NOW: You have trained about 100 people in citizen journalism over the past two years. What sort of people are the trainees? Are they able to find work as citizen journalists?
Erhaim: For the male trainees, most of them are already citizen journalists by practice, and they want to get professional skills. For women, I just call all whom are interested in learning, so mostly housewives, teachers and those who work for local NGOs and I start with them from the very zero point. Some of them didn't even make it to their 12th grade, but they want to learn and they end up writing amazing features.
Some of those trained work for AFP, Al Jazeera, Al-Aan TV, Al-Arabiya, Alkul radio, Fresh radio. But those whom I am most proud of are the women who didn't know how to write a diary, and now they are publishing not only in our website Damascus Bureau but also in Soar magazine, Dawdaa magazine, Al-Aan website and Rozana. Some of those who I trained (three specifically) asked for my presentation and supporting materials and gave the same training to fifteen other people, and those trained by them are also working now. Nothing is more joyful than reading their beautifully written stories!
NOW: Is this the same as your work for IWPR?
Erhaim: With IWPR I am the Syria project coordinator and trainer, so this is all part of my work with IWPR, but I also have different tasks. Three months ago I also established My Space center, which is a women-only Internet cafe.
[Ordinarily] they can't get into Internet cafes because they’re men-dominated, and the subscription is expensive, and even when they have access, they don't have anyone to guide them how to use it.
This mirrors the need to open the door of the Internet to local women, and for free. Getting Internet access wouldn't just widen the women's vision, but also help them get jobs by reaching the vacancies posted online, and empower them by having the tool of surfing out of their closed world.
NOW: The Turkish government is pushing the international community to establish a safe zone in northern Syria. Is this a popular idea in Aleppo and/or other areas you’ve visited in Syria recently?
Erhaim: The area suggested covers neither Aleppo city nor Idlib Province, so it won't affect the two most-inhabited areas. A family who are refugees in Turkey, for example, wouldn't go to Marea if it's applied because their house is in Idlib.
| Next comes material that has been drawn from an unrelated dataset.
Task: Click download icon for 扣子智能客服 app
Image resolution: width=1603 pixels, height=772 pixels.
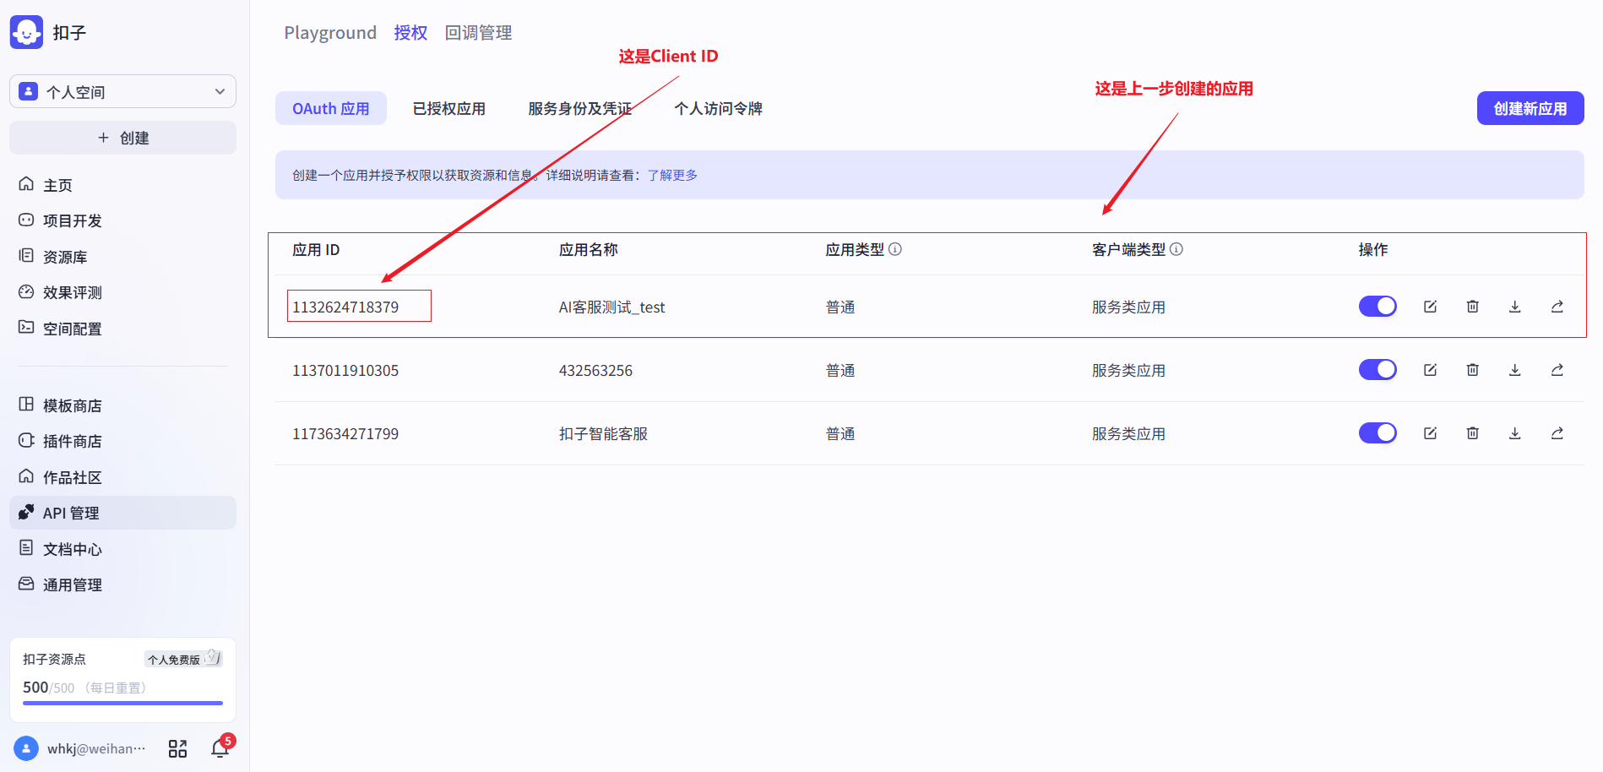Action: point(1514,433)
It's a safe space with no air strikes, so surely no one opposes it, especially those living in the camps inside Syria, but it only solve a small portion of the greater problem.
NOW: What has been people’s reaction on the ground to the recent activity in Europe regarding Syrian refugees (e.g. Germany taking in new refugees, other countries such as Hungary preventing them)?
Turkey has been closing its border completely with Syria for the last six month. Many were killed while trying to smuggle into it, so the refuge journey for those coming from Syria starts from their struggle to cross to Turkey before riding the sea. I know many families (lots of relatives of mine) made it to Europe illegally.
75% of them were already living securely in Turkey, but they want their kids to be registered (most of them are stateless) or their passports are expiring. They want stability and Turkey is a temporary refuge for us. And as they are not seeing any light at the end of the tunnel they decided to seek a final destination.
Compared to what's going on inside Syria, everything the refugees are going through is light and easy, so in general there is little sympathy for them from those living inside Syria. At least those are seeking a better life and dying for it.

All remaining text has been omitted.